Technology firms have too much power. The issue that needs to be further addressed is how much more of our private lives will we be willing to cede to corporations – and the government. In Shoshana Zuboff’s brilliant 2019 book, The age of surveillance capitalism: The fight for a human future at the new frontier of power, she eloquently details the concerns that every American should have about the major tech companies’ unseen influence in our lives, especially Google and Facebook. Zuboff chronicles the practice of “dispossession” that Big Tech and social media companies practice on its users, equating the application of data mining to that of “simple robbery” where tech companies track every move you make online to predict your behavior in order to increase their reach and improve their bottom lines. Of course, under surveillance capitalism, people don’t willingly share this information; it happens under the cloak of darkness, leaving users ignorant of their own exploitation.
Google, Facebook and their ilk are not service providers, but surveillance mercenaries that track, predict and ultimately seek to control the users of these platforms by mining their habits and turning them into statistics. We’re often duped by “personalization” campaigns which are born from stores of behavioral data collected from every user. In 2009, it was made public that Google maintains its users’ search histories indefinitely, and since we have unquestioningly accepted technology as a necessary aspect of our lives, it is unlikely that we will make the effort to disallow these practices. In 2015, it was found that anyone who simply visited any of the 100 most trafficked websites would come away with more than 6,000 cookies on their computer, 83% of which came from third parties unrelated to the site visited. The takeaway is that we’re careless and blindly trusting of Big Tech – they feed off of us in some form of twisted cyber-parasitism.
Knowing that we’ve all been giving up our most private, personal information to cyberspace for decades, and there is no sign of our collective desire to fight this invasion in our lives meaningfully, are we also going to roll over and let Government gain access, too? Clearview AI, a facial recognition company, claims to have established a database of more than three billion photos and images scraped from social media platforms and other websites. According to Popular Mechanics, hundreds of law enforcement agencies, including the FBI, are already using this technology to create portfolios of the citizens they’re charged with protecting – even though numerous cities have banned the technology, and other states have issued cease-and-desist letters or entertained lawsuits against the company (and this form of technology).

ENTRIES PROVIDED:
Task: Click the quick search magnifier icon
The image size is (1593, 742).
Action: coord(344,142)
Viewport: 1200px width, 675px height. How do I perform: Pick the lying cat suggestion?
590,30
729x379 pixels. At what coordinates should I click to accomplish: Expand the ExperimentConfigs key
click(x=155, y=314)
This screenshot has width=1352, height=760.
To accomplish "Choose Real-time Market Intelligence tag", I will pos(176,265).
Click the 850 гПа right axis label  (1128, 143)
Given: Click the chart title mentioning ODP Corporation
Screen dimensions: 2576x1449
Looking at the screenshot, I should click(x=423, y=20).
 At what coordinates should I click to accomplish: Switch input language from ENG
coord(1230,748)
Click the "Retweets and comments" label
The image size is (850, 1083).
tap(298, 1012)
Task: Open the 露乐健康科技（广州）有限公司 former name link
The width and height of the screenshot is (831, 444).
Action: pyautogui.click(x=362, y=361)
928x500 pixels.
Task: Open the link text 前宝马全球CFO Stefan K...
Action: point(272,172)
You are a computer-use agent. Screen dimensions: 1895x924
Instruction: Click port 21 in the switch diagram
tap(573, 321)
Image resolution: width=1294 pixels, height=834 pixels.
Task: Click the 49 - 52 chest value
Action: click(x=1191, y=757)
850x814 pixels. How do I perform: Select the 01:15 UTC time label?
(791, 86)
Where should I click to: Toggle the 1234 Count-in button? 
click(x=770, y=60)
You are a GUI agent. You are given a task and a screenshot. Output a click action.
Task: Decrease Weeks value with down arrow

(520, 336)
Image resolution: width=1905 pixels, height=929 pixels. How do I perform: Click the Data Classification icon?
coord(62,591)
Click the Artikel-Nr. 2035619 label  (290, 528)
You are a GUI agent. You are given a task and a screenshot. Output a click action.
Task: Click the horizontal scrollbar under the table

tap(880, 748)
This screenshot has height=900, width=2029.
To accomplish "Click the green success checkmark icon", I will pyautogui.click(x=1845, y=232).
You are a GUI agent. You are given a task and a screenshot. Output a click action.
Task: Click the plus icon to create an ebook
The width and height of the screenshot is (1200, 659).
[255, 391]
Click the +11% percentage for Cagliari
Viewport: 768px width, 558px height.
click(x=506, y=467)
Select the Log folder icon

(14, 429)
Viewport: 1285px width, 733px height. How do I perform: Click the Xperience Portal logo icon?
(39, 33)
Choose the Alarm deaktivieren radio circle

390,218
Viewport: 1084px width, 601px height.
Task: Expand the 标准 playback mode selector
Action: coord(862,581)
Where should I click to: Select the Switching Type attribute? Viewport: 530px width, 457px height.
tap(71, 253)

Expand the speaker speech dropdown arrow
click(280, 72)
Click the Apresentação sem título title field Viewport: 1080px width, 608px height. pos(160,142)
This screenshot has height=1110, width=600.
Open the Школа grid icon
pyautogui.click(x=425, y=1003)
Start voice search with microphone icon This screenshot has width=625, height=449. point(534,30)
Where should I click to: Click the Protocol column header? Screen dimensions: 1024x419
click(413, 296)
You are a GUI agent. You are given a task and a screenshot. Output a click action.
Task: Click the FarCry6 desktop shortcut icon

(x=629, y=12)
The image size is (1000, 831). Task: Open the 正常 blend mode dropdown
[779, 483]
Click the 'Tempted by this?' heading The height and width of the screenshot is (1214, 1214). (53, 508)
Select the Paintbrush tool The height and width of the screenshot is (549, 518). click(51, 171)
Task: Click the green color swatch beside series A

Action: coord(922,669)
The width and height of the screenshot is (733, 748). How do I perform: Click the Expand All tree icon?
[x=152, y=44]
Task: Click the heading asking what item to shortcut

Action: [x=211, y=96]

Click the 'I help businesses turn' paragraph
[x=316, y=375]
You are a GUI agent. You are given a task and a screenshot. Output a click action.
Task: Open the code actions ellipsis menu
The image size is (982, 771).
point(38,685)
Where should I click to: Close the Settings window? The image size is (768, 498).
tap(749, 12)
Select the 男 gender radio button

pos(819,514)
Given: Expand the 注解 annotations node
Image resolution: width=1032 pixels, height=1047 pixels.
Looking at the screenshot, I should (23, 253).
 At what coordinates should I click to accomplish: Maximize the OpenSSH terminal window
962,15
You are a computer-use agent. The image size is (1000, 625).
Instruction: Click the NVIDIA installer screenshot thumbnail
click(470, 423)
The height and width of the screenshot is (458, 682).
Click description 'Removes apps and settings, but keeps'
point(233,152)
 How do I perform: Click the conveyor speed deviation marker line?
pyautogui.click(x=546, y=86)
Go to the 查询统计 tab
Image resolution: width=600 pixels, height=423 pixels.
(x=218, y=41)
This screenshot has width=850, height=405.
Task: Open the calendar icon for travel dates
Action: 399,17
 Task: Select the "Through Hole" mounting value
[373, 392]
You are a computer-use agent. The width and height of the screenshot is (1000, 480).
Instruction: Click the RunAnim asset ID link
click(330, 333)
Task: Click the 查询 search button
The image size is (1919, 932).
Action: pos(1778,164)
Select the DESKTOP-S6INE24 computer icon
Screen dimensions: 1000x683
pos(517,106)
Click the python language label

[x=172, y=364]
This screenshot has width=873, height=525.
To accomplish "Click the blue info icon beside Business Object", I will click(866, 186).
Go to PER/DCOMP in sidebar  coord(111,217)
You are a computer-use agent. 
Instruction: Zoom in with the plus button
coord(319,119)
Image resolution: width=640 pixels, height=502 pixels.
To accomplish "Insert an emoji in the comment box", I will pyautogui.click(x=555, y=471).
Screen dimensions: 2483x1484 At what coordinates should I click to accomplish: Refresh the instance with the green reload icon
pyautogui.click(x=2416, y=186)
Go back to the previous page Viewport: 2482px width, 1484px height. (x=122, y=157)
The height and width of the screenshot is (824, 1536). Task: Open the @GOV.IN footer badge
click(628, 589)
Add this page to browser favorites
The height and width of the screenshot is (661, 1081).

TASK STATEMENT:
Pick up the essay on surveillance by tech companies and government after its final sentence and keep writing it.

RESULT:
To those who have been paying attention, this is scary. Numerous other Nations have already widely adopted facial recognition technology to use against its citizens; China being the number one user, and provider, of this invasive, Orwellian form of social control. China has already contracted with Uganda (police), Mongolia (prisons) and Zimbabwe (airports) to sell these countries the necessary technology to monitor and collect private information of people in their public places. China has gone so far as to use the technology to create “social credit scores” that can prevent its citizens from maintaining certain otherwise taken-for-granted rights, like getting a loan or taking a flight, if you trespass against social norms instilled by Big Brother. Simple acts like quarreling with neighbors or jaywalking could have significant penalties that might lead to social ostracization, and possibly eventually, worse.
The sad truth is, even in the United States, we all see ourselves as powerless to the imposition of Government and Big Business; most of us are aloof. We are content to waste away our time, ever pleasured by the wonder of technology and the easiness it brings our lives. Time has always been a fascinating concept for me, and I’m often troubled by how frequently people choose to waste theirs. While some do go out into the community to volunteer, or perhaps learn a skill or hobby that will enhance their quality of life, most simply choose to plunk down in front of the TV and stare blankly at the idiot box while it spews out endless garbage and alternative facts, or sift through their endless, and pointless, social media threads. If it’s true that time is money, then what the masses choose to spend theirs on is the equivalent of sugary drinks with no nutritional value.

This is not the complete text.